You should decide whether or not to go ahead after considering all the risks, and the benefits. Don’t underestimate the ‘conventional’ risks and don’t overemphasise the rare or minor risks. And think carefully about whether there really is any benefit in the proposed procedure….
Some provocative thoughts about patient concern about POCD.
POCD is a topic of active research. Subtle but real changes in cognitive function follow surgery. But on some studies it is even more frequent after surgery under spinal of local anaesthesia. And (in some studies) the same changes happen in non-surgical patients being hospitalised. Whatever the phenomenon represents, it is not a ‘simple’ effect of exposure to propofol or a volatile anaesthetic.
POCD is also a topic of great community concern. It can easily be portrayed as a big problem (e.g. “up to” 30%) which is terrifying if you (the patient) think you are going to suddenly be drooling and vegetative. That is not the case. The reality is it is mostly very subtle changes that can only be picked up by very sensitive testing. And it is an area of active research/controversy.

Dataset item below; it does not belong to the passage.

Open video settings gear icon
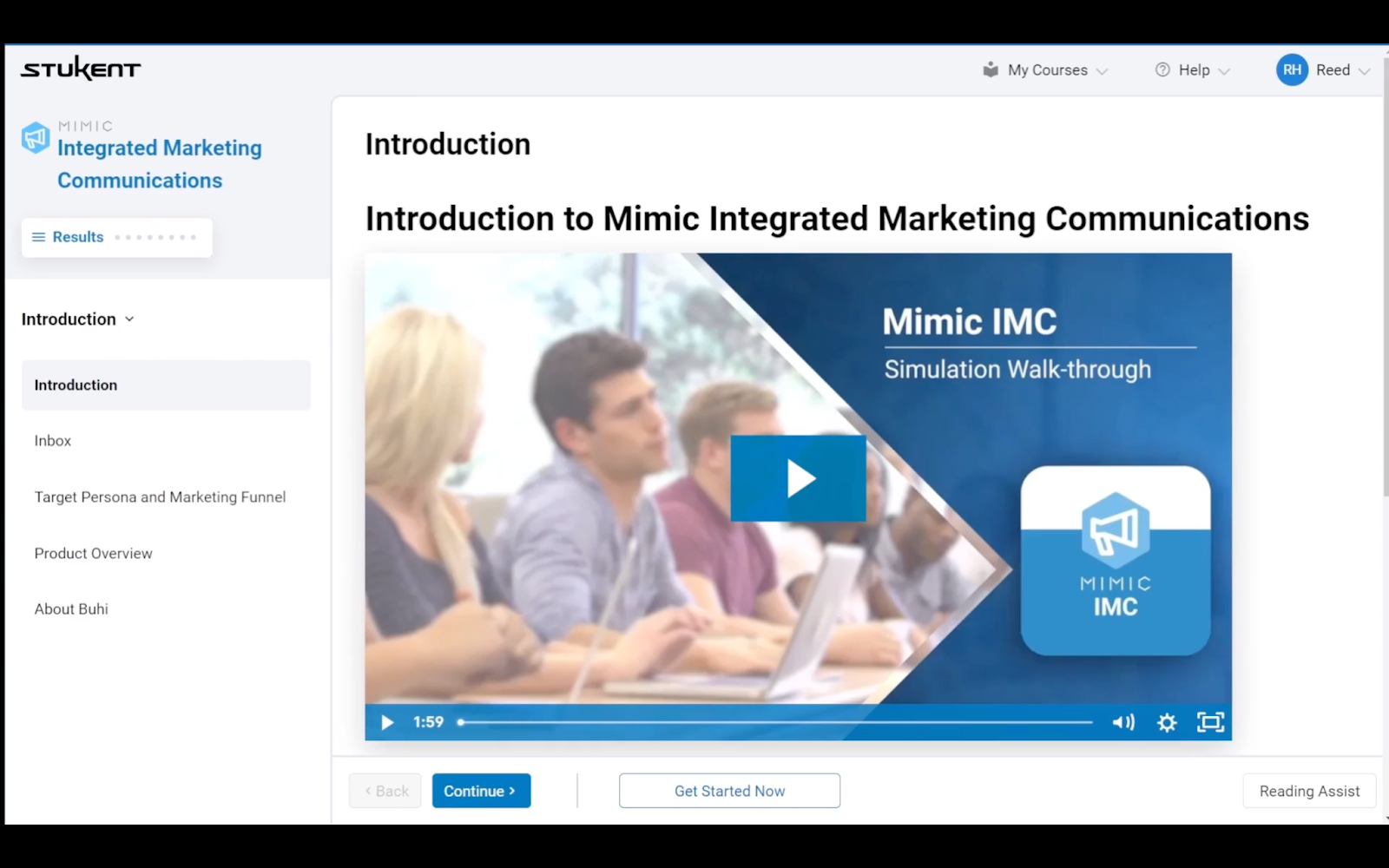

It helps to portray it as a BIG problem if you are in the field of research, and wanting funding for your project. But this may be causing inappropriate concern in the community. The ‘conventional’ risks of surgery/procedures are still of much more relevance.
Part of the problem as well is the effect of suggestion – are you forgetting someone’s name
because you forget them or is this the onset of dementia (or is it the effect of the
anaesthetic?….). This is fertile ground for anxiety and the anxious patient. It is a bit like HIV and blood transfusions, or terrorism, or african killer bees – yes it exists, (or in this case at this stage appears to) but it can be overemphasised.
You have to make choices about how you spend your life. Overall, it is wise not to have
surgery and anaesthetic unless you need it. (This seems obvious, but may possibly be relevant for choosing between spinals and GAs for some surgery, although this may not make much difference to POCD anyway…).